BEGIN Records for the task
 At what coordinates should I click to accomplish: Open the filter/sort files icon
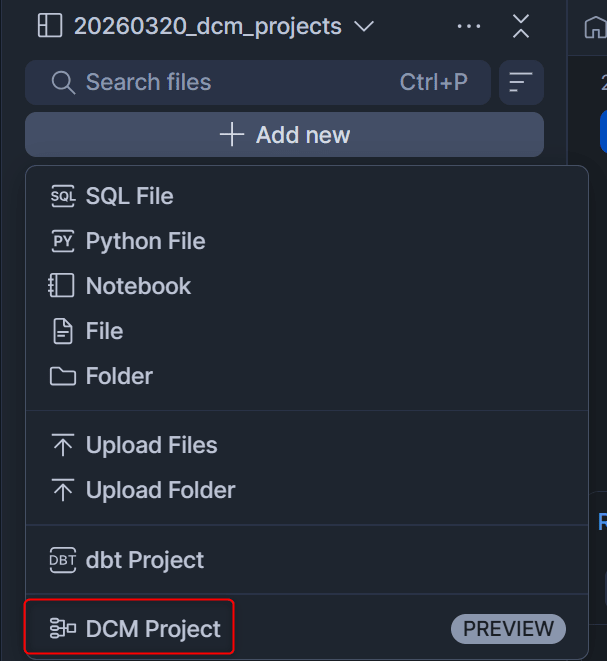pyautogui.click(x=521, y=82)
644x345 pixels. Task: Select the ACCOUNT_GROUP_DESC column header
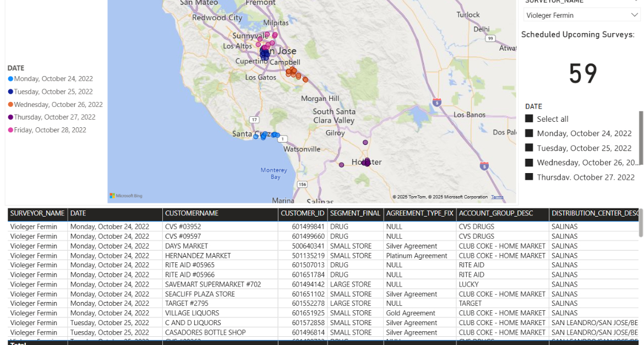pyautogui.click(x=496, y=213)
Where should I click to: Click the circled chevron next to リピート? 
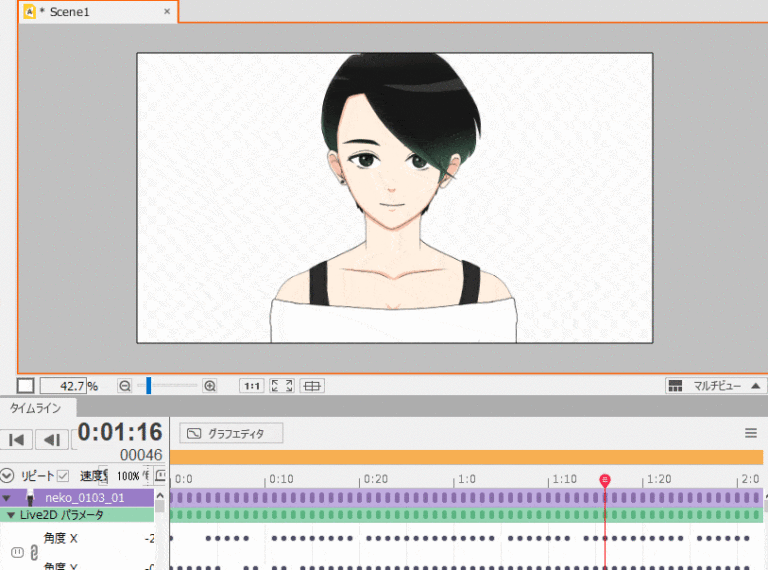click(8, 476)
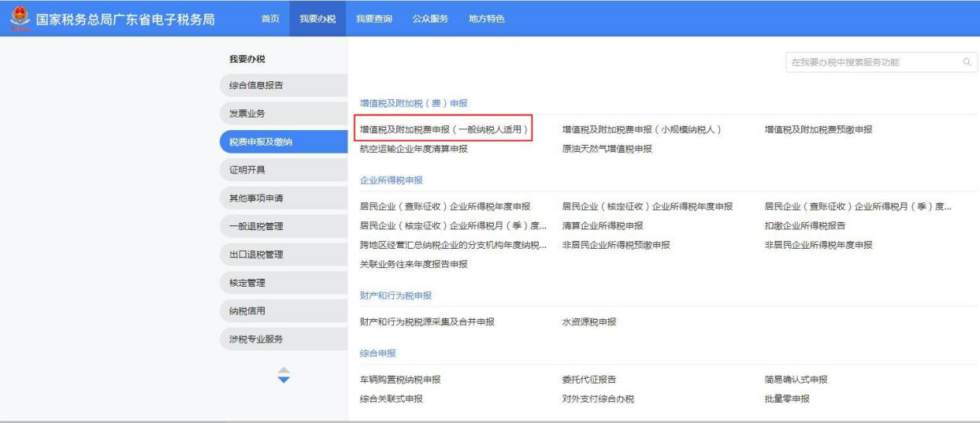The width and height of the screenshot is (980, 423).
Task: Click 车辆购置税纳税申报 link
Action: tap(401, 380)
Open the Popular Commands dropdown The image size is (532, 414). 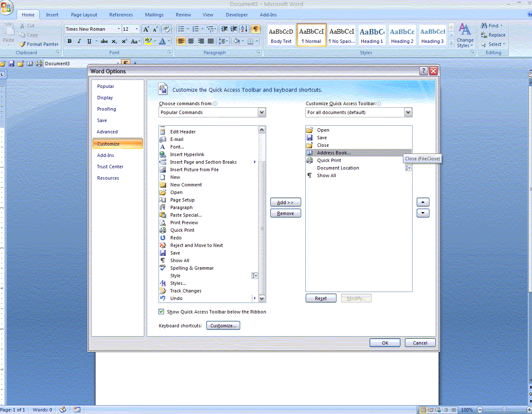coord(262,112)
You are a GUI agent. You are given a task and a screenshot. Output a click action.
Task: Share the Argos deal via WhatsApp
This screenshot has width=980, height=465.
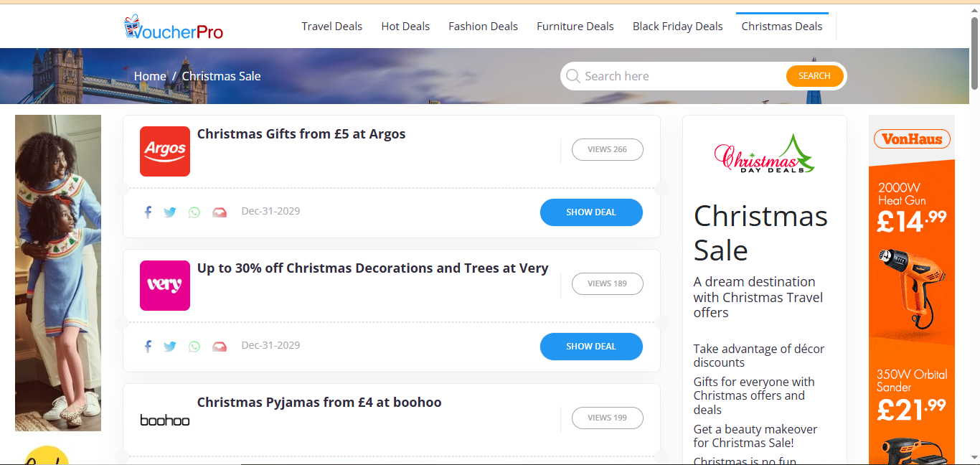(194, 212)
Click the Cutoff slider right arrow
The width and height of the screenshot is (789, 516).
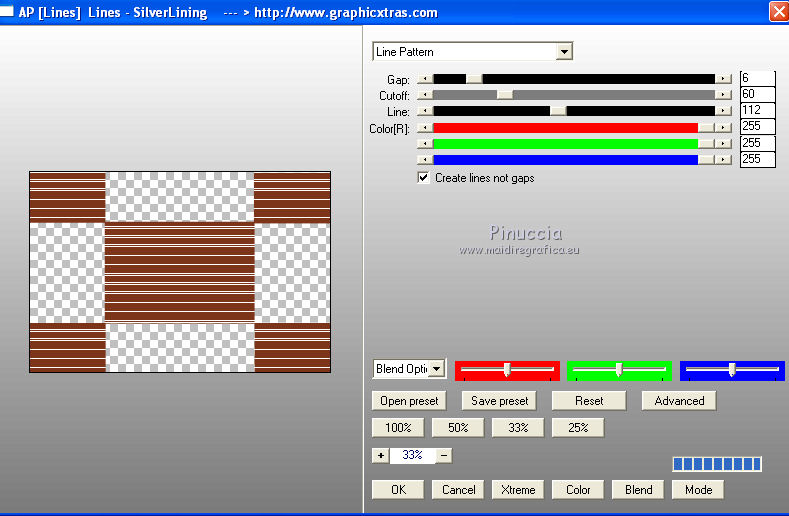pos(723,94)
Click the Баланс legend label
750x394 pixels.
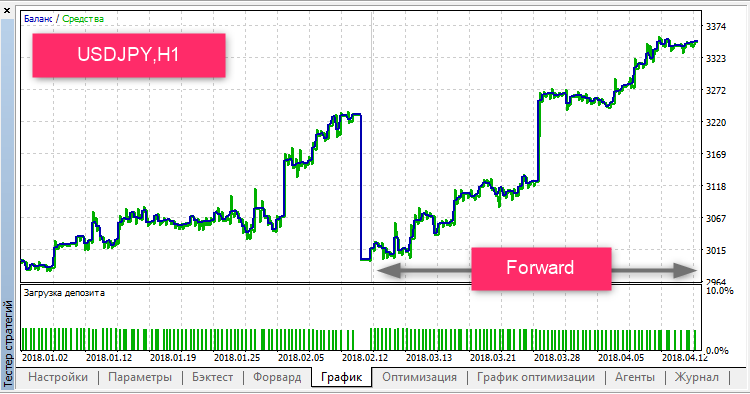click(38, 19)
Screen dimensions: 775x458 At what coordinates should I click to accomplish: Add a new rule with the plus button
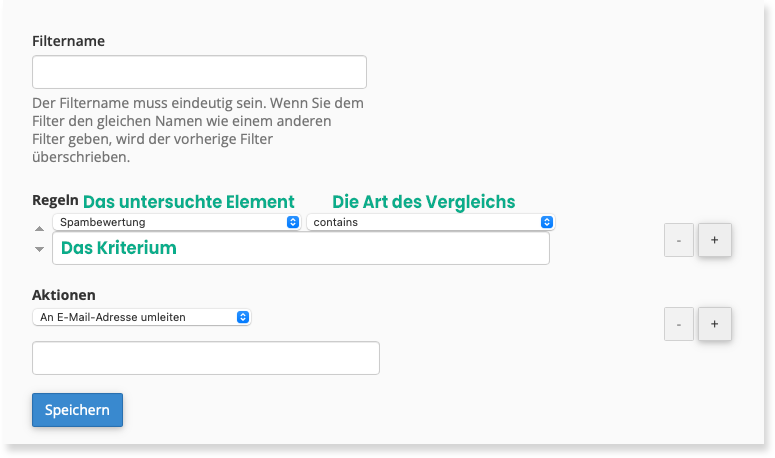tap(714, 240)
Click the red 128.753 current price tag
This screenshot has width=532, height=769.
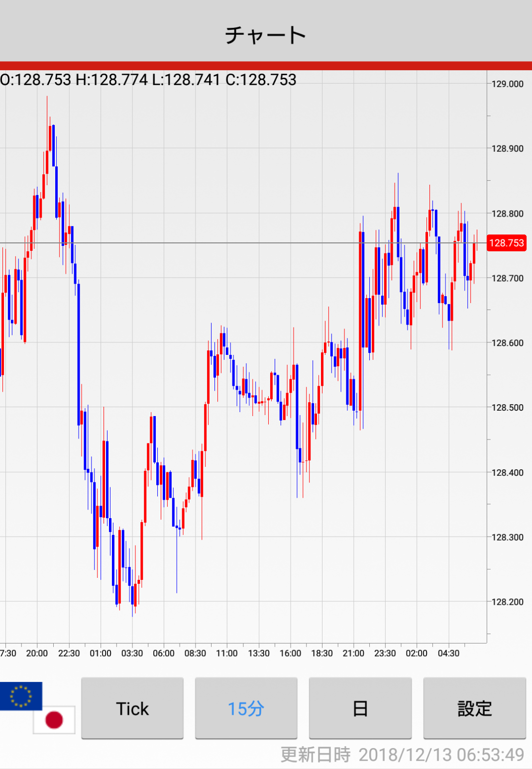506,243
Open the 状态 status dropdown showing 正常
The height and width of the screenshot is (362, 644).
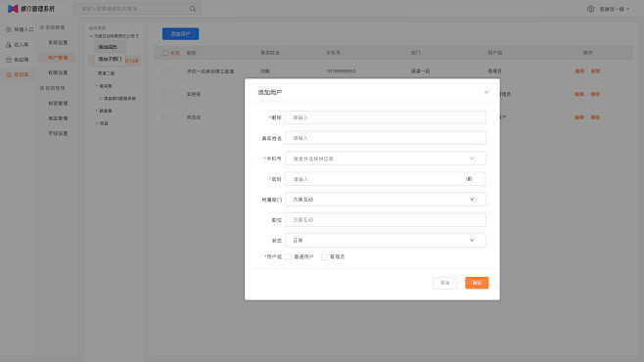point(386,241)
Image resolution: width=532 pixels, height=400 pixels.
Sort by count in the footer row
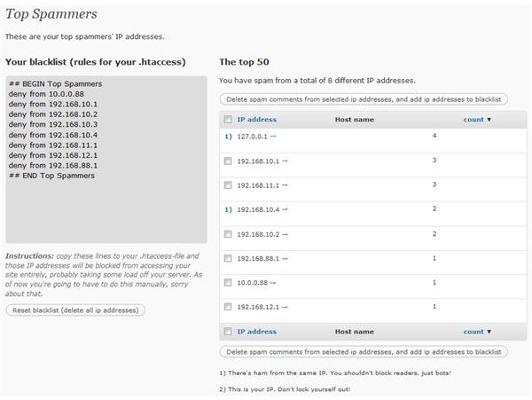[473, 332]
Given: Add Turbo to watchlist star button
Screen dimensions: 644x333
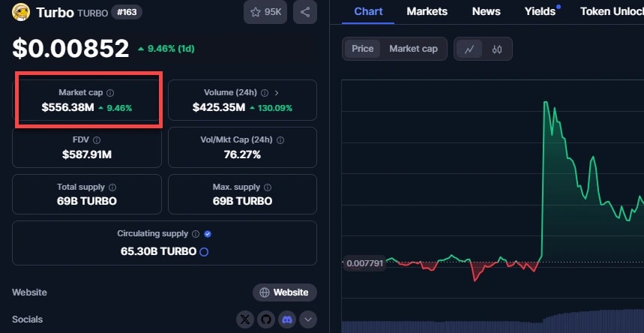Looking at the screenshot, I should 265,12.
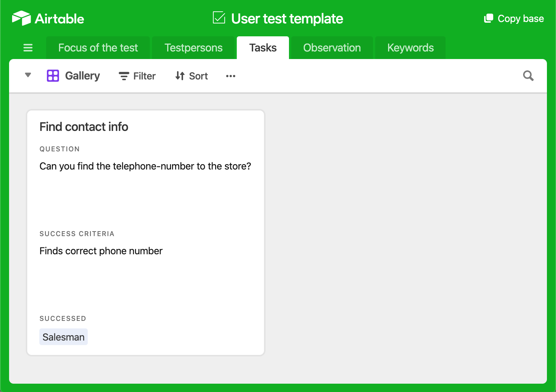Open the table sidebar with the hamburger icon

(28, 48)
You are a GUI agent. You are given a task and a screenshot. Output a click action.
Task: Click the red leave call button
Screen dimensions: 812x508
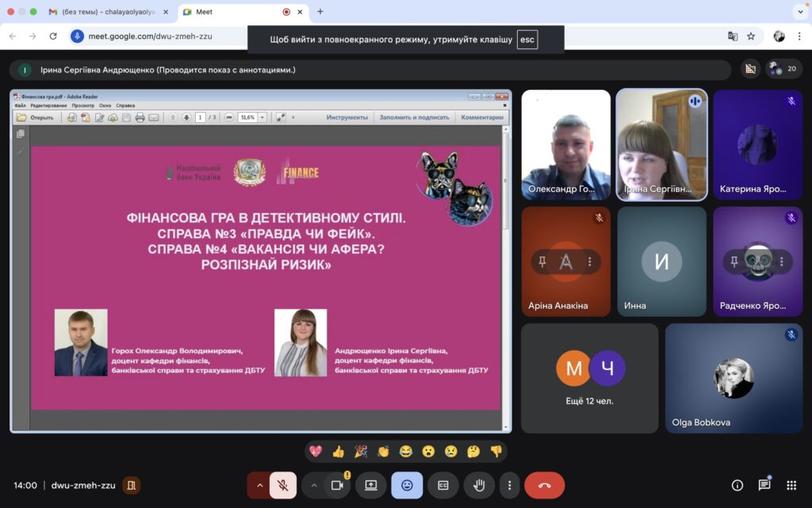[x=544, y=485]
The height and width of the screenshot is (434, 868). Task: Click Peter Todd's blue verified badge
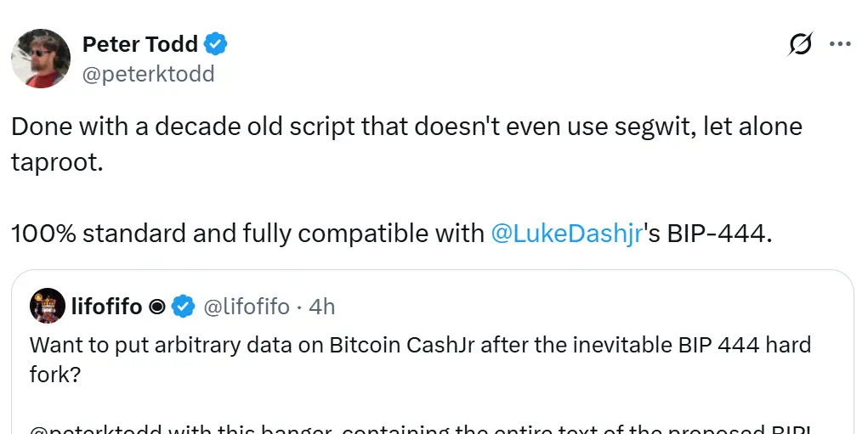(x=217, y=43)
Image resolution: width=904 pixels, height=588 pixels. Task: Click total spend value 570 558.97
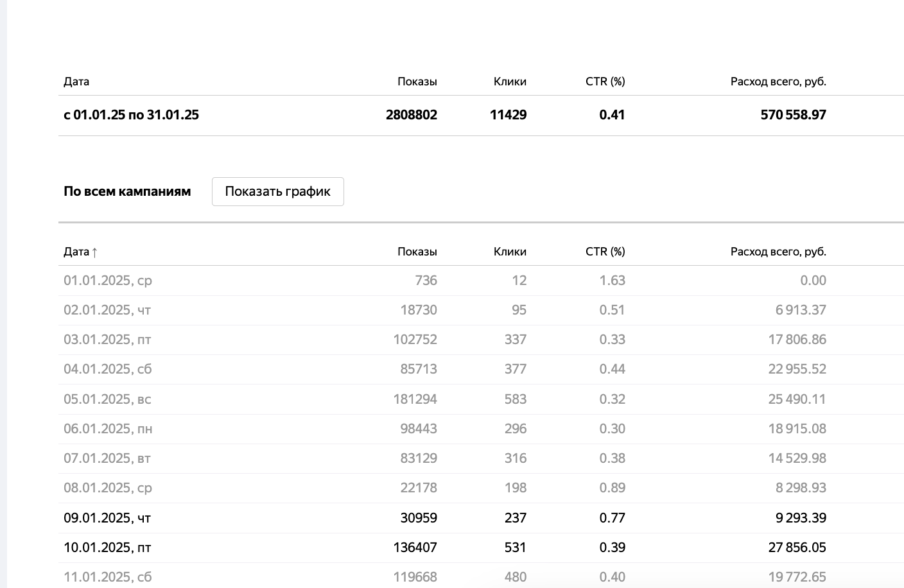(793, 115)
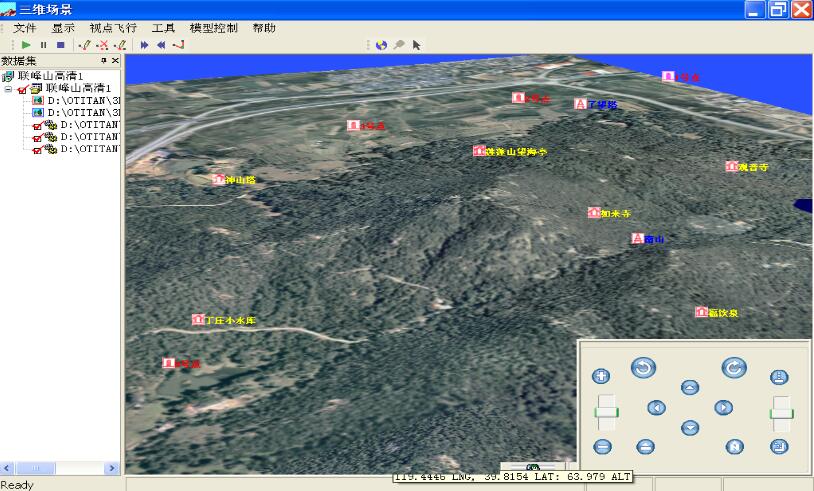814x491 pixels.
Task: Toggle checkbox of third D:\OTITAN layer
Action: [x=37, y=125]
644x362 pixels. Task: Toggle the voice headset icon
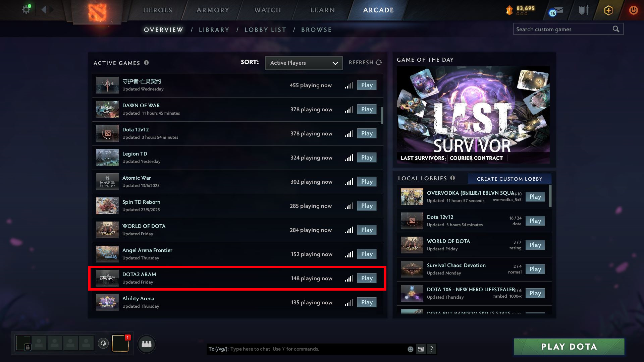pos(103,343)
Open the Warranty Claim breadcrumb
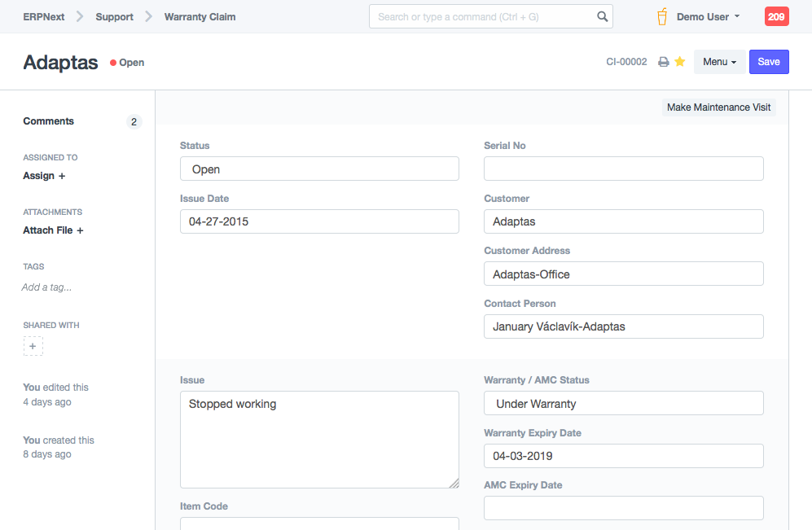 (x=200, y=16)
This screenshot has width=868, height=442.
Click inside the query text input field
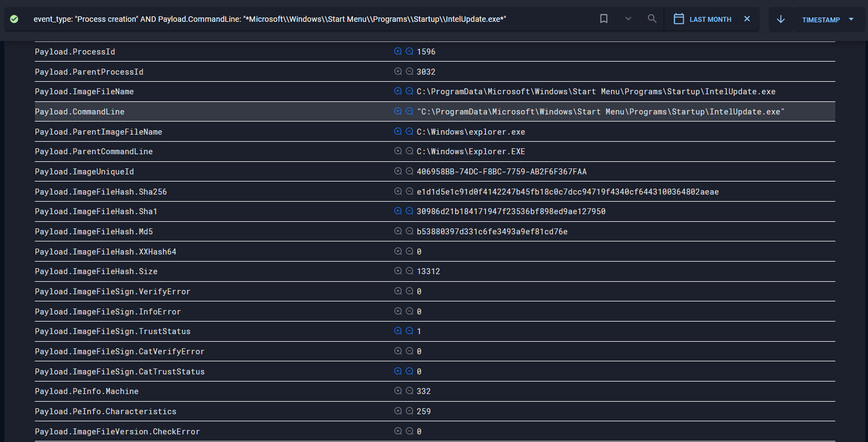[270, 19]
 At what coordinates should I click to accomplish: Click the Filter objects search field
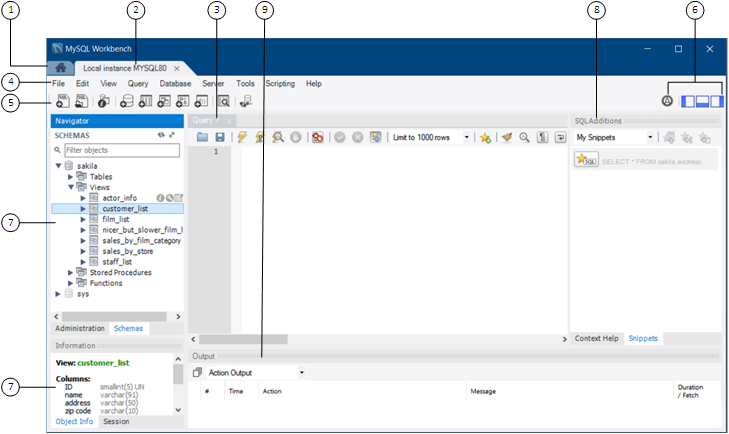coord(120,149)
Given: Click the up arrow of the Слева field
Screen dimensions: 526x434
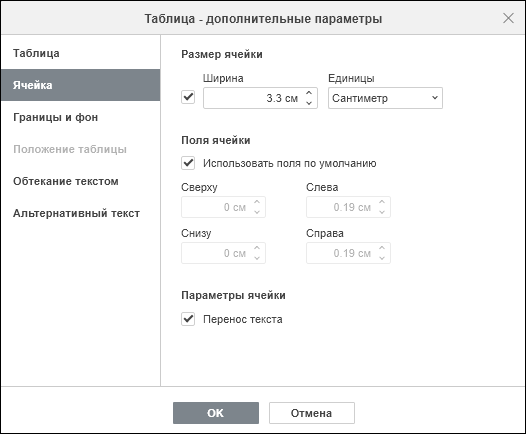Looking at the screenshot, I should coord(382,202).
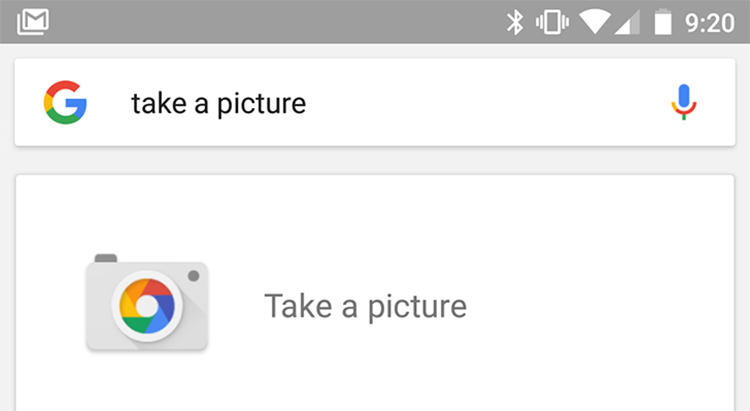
END Records for the task
Brief
Please return the data above exactly as it stands from the line with "Click the Баланс legend label" to the line with "Open the 状态 status dropdown showing 正常", keeping both of those lines but none of the pictures.

Answer box
Click the Баланс legend label
750x394 pixels.
click(38, 19)
Screen dimensions: 775x458 At what coordinates should I click to accomplish: Add a new rule with the plus button
tap(714, 240)
Click the red 128.753 current price tag
This screenshot has width=532, height=769.
506,243
Open the 状态 status dropdown showing 正常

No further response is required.